Fig. 2.

Transcription factor network orchestrates tumor-specific gene expression signature. (A) The number and diversity of enriched DNA motifs and hence putative TFs that regulate gene expression increase with tumor complexity as identified by iRegulon. Venn diagram shows specific enrichment of the binding sites for AP-1 factors (e.g. Jun/Fos), Atf3, NRs (e.g.
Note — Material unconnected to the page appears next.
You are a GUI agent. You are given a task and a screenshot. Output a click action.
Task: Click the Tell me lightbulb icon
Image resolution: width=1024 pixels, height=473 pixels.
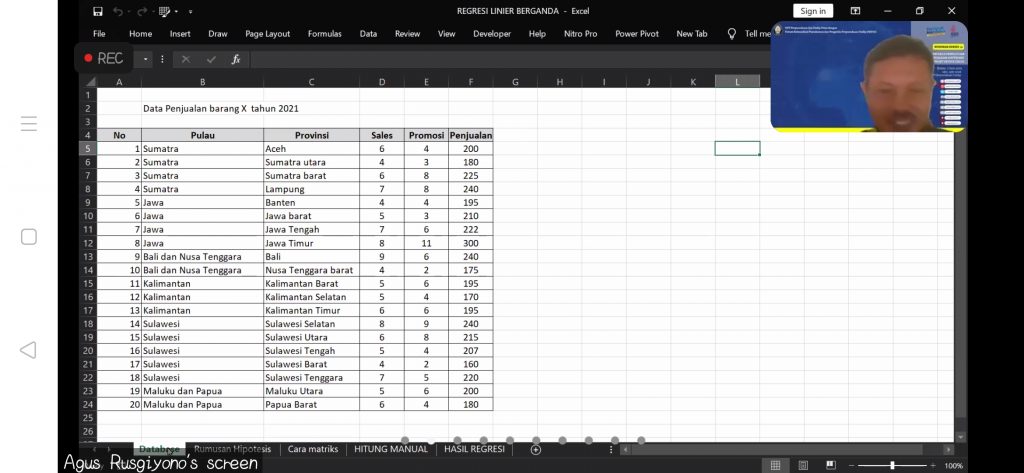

Ftz-F1, EcR) in ras^V12scrib¹ mosaic EAD, whereas an Ets21c motif is overrepresented also among genes regulated in ras^V12scrib¹bsk^DN mosaic EAD. (B) Putative AP-1, Ftz-F1 and Ets21c binding motifs were found by FIMO 5 kb upstream and within first introns of numerous genes misregulated in ras^V12scrib¹ tumors. Of those genes, many contain binding sites for all three TFs or a combination of Ets21c/Ftz-F1 or Ets21c/AP-1 motifs. The network connects the candidate TFs to their putative target genes that are up- (red) or downregulated (green; ≥1.5-fold) in ras^V12scrib¹ tumors. In contrast to Jun and Fos, Ftz-F1 and Ets21c are themselves transcriptionally upregulated in ras^V12scrib¹ malignant tumors, possibly through a self-regulatory and/or AP-1-dependent mechanism (arrows). (C) Venn diagram shows intersection of genes that are misregulated in ras^V12scrib¹ tumors but rescued upon inhibition of JNK (ras^V12scrib¹bsk^DN), knockdown of ets21c (ras^V12scrib¹ets21c^{LONG RNAi}) or ftz-f1 (ras^V12scrib¹ftz-f1^RNAi). Rescue was defined as ≥1.5-fold change in expression from ras^V12scrib¹ towards control levels. (B,C) See supplementary material Table S1 for corresponding gene lists.